Dustin Wolchina, a naturist who frequents the beach, said an annual Canada Day potluck with over 100 people was going on when police were called to the beach.
“We want the RCMP present definitely, and we want the bullying to stop,” Wolchina said, adding he feels it hurts the economy when tourists are discouraged from attending the beach.
Bazen said the landowners have done nothing to the naturists.
“Not one of us landowners at Three Mile Beach has done so much as to lift one finger against them,” Bazen said.
“They think they have the right and they put up signs and post ‘this is a public nude beach, you may see nudity here proceed with caution.’ It’s a public beach, it’s a Penticton public beach and you know what? Penticton is a beach town,” Bazen said.

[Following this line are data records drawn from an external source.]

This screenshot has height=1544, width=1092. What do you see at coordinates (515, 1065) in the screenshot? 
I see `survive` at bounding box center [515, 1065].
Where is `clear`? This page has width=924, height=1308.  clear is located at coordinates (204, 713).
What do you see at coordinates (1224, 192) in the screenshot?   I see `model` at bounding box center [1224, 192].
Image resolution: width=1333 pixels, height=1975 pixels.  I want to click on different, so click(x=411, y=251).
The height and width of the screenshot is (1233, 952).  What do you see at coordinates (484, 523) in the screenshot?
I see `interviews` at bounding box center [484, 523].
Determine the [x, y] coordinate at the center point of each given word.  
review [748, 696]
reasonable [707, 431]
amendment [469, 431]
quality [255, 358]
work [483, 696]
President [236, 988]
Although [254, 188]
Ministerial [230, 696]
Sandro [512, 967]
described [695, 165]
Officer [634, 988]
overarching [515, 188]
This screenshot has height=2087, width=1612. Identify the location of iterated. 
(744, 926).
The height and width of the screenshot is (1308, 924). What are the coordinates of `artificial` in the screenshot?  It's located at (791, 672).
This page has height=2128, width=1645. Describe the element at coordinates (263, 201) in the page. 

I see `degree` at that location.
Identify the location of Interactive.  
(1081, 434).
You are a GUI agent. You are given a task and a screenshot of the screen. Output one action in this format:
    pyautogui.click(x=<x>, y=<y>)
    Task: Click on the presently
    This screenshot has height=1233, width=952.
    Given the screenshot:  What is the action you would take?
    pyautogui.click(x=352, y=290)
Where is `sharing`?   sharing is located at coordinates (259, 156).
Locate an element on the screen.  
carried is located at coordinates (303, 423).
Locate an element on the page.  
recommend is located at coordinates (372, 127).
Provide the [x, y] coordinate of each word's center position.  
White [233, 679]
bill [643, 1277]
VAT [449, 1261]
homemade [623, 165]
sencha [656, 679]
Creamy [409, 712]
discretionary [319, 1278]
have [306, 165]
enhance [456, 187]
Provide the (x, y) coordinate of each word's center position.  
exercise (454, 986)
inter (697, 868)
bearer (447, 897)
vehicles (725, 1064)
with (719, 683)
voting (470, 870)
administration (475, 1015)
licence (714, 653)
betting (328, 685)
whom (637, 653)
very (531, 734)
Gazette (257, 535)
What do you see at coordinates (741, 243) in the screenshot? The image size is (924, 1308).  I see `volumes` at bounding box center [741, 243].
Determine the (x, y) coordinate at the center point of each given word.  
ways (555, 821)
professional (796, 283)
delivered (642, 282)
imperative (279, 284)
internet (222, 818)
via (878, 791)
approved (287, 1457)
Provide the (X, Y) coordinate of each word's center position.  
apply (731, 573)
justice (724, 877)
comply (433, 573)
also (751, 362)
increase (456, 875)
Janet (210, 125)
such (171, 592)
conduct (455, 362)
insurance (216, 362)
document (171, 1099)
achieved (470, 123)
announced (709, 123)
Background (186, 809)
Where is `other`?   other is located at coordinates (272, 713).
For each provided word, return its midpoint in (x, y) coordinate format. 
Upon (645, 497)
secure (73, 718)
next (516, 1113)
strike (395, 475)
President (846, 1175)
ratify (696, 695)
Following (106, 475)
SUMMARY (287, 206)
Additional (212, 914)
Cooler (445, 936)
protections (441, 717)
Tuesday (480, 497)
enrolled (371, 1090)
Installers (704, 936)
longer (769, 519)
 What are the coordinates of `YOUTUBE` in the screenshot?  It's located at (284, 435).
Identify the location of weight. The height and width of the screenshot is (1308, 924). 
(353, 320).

“We as citizens pay property tax and we’re entitled to private enjoyment of our property, which means we’re entitled to police protection to make people not commit criminal acts, this is all pretty basic logic.”
Bazen is also unhappy with city council’s decision to leave the situation at the status quo.
“Council is tolerating it and saying ‘well it’s always been a nude beach’,” Bazen said. “It’s deplorable that our council doesn’t have the intestinal fortitude to deal with this.”
On the other side of the fence, Wachell is in favour of the council decision, but still feels that some issues need to be addressed.
“We’ve got a mayor and city council who said it’s status quo and everybody get along. We’ve got a few people who refuse to do that on the beach, we have a few officers who seem to be confused on the matter and we need to all come as a community together and make a decision,” Wachell said.
In April, a lawsuit was launched by Hermitage Vineyards Ltd., owned by Three Mile land owner Cary Pinkowski and his family, against Dustin Wolchina and Jacqueline Wachell, Kevin Proteau, Brenda Allen, Richard Giles and Ken Shaw.